■ TASK
Print the data exactly, leaving nothing out.

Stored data
[Start of section]

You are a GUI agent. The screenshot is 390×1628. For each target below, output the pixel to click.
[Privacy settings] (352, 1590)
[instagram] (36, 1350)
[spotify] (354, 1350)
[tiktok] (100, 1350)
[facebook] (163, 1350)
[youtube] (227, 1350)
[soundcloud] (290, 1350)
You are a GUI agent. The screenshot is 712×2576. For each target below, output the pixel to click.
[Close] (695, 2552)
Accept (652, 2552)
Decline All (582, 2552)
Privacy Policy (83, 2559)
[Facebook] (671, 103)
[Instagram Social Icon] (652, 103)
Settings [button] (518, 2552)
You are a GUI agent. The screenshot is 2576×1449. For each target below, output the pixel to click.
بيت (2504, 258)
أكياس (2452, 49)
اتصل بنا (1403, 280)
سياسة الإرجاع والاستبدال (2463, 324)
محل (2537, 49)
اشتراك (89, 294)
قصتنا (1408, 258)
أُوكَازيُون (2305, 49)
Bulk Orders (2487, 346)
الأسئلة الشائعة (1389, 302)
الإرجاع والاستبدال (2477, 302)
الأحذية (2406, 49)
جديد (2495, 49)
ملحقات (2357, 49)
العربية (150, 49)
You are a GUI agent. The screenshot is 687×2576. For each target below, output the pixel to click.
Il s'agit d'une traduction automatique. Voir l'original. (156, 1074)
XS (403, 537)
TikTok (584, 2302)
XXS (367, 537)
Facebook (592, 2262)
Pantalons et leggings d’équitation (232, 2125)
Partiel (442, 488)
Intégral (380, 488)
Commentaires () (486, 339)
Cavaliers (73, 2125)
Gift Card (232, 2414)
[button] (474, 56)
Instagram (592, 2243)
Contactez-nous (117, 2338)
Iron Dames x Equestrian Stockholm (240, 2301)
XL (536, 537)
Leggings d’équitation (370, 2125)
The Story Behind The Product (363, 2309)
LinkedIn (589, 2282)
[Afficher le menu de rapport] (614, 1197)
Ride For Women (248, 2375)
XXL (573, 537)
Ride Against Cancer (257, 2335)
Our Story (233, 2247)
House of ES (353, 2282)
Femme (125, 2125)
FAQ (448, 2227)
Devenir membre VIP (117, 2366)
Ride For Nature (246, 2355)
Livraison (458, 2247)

[End of section]

■ EXERCISE SOLUTION
You are a GUI agent. The screenshot is 390×1628. For each target below, output the pixel to click.
[Privacy settings] (352, 1590)
[instagram] (36, 1350)
[spotify] (354, 1350)
[tiktok] (100, 1350)
[facebook] (163, 1350)
[youtube] (227, 1350)
[soundcloud] (290, 1350)
You are a GUI agent. The screenshot is 712×2576. For each target below, output the pixel to click.
[Close] (695, 2552)
Accept (652, 2552)
Decline All (582, 2552)
Privacy Policy (83, 2559)
[Facebook] (671, 103)
[Instagram Social Icon] (652, 103)
Settings [button] (518, 2552)
You are a GUI agent. The screenshot is 2576×1449. For each target below, output the pixel to click.
بيت (2504, 258)
أكياس (2452, 49)
اتصل بنا (1403, 280)
سياسة الإرجاع والاستبدال (2463, 324)
محل (2537, 49)
اشتراك (89, 294)
قصتنا (1408, 258)
أُوكَازيُون (2305, 49)
Bulk Orders (2487, 346)
الأسئلة الشائعة (1389, 302)
الإرجاع والاستبدال (2477, 302)
الأحذية (2406, 49)
جديد (2495, 49)
ملحقات (2357, 49)
العربية (150, 49)
You are a GUI agent. The screenshot is 687×2576. For each target below, output the pixel to click.
Il s'agit d'une traduction automatique. Voir l'original. (156, 1074)
XS (403, 537)
TikTok (584, 2302)
XXS (367, 537)
Facebook (592, 2262)
Pantalons et leggings d’équitation (232, 2125)
Partiel (442, 488)
Intégral (380, 488)
Commentaires () (486, 339)
Cavaliers (73, 2125)
Gift Card (232, 2414)
[button] (474, 56)
Instagram (592, 2243)
Contactez-nous (117, 2338)
Iron Dames x Equestrian Stockholm (240, 2301)
XL (536, 537)
Leggings d’équitation (370, 2125)
The Story Behind The Product (363, 2309)
LinkedIn (589, 2282)
[Afficher le menu de rapport] (614, 1197)
Ride For Women (248, 2375)
XXL (573, 537)
Ride Against Cancer (257, 2335)
Our Story (233, 2247)
House of ES (353, 2282)
Femme (125, 2125)
FAQ (448, 2227)
Devenir membre VIP (117, 2366)
Ride For Nature (246, 2355)
Livraison (458, 2247)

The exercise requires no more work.